- [YOUR GOAL]:
Reproduce verbatim the passage on fuzzy interval thresholds from "The lower and upper limits of the fuzzy" to "and fuzziness degrees.".

3D block modeling of indicators (classes spatial distribution) a Fe, b P

$$ I\left(\mathrm{F}\mathrm{e}\right)=\left\{\begin{array}{l}1\kern2.25em \mathrm{F}\mathrm{e}\le 45\\ {}2\kern2.25em \mathrm{F}\mathrm{e}>45\end{array}\right. $$

(4.1)

$$ I\left(\mathrm{P}\right) = \left\{\begin{array}{l}1\kern2.25em \mathrm{P}\le 1\\ {}2\kern2.25em 1<\mathrm{P}\le 10\\ {}3\kern2.25em \mathrm{P}>10\end{array}\right. $$

(4.2)

Fuzzy interval threshold definition

Fuzzy set theory is one of the theories which is applied to reason and make rational decisions in an environment of imperfect information. The fuzzy approach can be considered as a tool to present approximate solution of real problems in an efficient way (Zadeh 2008; Zimmermann 2001). A point threshold results in two classes separated by the threshold value as a crisp boundary. However, since error in grade estimation is inevitable, it is necessary to choose a fuzzy interval threshold. We did this by defining fuzzy membership functions instead of a point threshold. A triangular fuzzy number μ _i (based on the linear relationship between grade and membership degree) was selected for modeling the interval threshold. Triangular fuzzy number (TFN) has a simple form, yet a high justification membership function and it is most commonly applied in different branches of science such as geosciences (Demicco and Klir 2004; Taboada et al. 2006).

The lower and upper limits of the fuzzy interval threshold are determined based on equal data percentage frequency through both sides of the threshold in a histogram. In this paper, membership functions of Fe and P are determined by 5 % of the data frequency both the lower and upper limits of the threshold, but if the percentage of data frequency is lower than (5 %), the upper limit extends to the maximum of data (Fig. 9). The lower and upper limits of membership around each threshold for both variables are calculated. The decision maker can be modified the percentage of data frequency (lower and upper limits) with regard to conservative and fuzziness degrees.

- [MATERIAL SHOWN]:
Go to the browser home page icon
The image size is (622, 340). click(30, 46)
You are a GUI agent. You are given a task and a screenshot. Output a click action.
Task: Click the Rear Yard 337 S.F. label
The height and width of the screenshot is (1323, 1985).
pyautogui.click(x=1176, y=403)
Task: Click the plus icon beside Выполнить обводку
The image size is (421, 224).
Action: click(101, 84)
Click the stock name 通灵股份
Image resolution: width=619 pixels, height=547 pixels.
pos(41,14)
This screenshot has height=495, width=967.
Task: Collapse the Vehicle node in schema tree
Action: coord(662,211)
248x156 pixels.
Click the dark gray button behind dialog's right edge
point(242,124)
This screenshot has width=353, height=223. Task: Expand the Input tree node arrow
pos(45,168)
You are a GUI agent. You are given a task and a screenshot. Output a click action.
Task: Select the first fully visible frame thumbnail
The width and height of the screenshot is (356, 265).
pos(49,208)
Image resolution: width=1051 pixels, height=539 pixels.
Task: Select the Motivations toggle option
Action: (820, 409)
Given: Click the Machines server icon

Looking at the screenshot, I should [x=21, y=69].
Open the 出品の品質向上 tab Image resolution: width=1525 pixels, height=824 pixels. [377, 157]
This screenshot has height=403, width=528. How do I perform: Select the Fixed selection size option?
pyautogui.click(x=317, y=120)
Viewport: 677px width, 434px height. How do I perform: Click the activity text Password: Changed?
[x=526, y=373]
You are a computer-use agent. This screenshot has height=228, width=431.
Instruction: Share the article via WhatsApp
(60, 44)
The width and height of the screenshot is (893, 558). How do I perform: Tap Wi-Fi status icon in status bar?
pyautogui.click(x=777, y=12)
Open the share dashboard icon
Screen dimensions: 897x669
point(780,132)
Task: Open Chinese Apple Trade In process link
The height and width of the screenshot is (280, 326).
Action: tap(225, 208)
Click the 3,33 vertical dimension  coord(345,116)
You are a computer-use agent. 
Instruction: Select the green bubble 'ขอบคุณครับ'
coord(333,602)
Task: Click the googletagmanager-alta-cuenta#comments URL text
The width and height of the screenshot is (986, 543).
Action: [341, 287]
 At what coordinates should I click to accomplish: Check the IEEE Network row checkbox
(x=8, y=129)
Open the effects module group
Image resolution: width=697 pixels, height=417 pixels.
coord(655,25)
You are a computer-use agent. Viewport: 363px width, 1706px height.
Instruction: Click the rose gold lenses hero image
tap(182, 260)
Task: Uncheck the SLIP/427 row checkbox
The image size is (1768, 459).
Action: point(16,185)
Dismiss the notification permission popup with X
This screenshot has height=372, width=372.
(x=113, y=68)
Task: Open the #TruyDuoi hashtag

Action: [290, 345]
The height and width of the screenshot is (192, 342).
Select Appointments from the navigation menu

- [TASK ANSWER]:
The lower and upper limits of the fuzzy interval threshold are determined based on equal data percentage frequency through both sides of the threshold in a histogram. In this paper, membership functions of Fe and P are determined by 5 % of the data frequency both the lower and upper limits of the threshold, but if the percentage of data frequency is lower than (5 %), the upper limit extends to the maximum of data (Fig. 9). The lower and upper limits of membership around each threshold for both variables are calculated. The decision maker can be modified the percentage of data frequency (lower and upper limits) with regard to conservative and fuzziness degrees.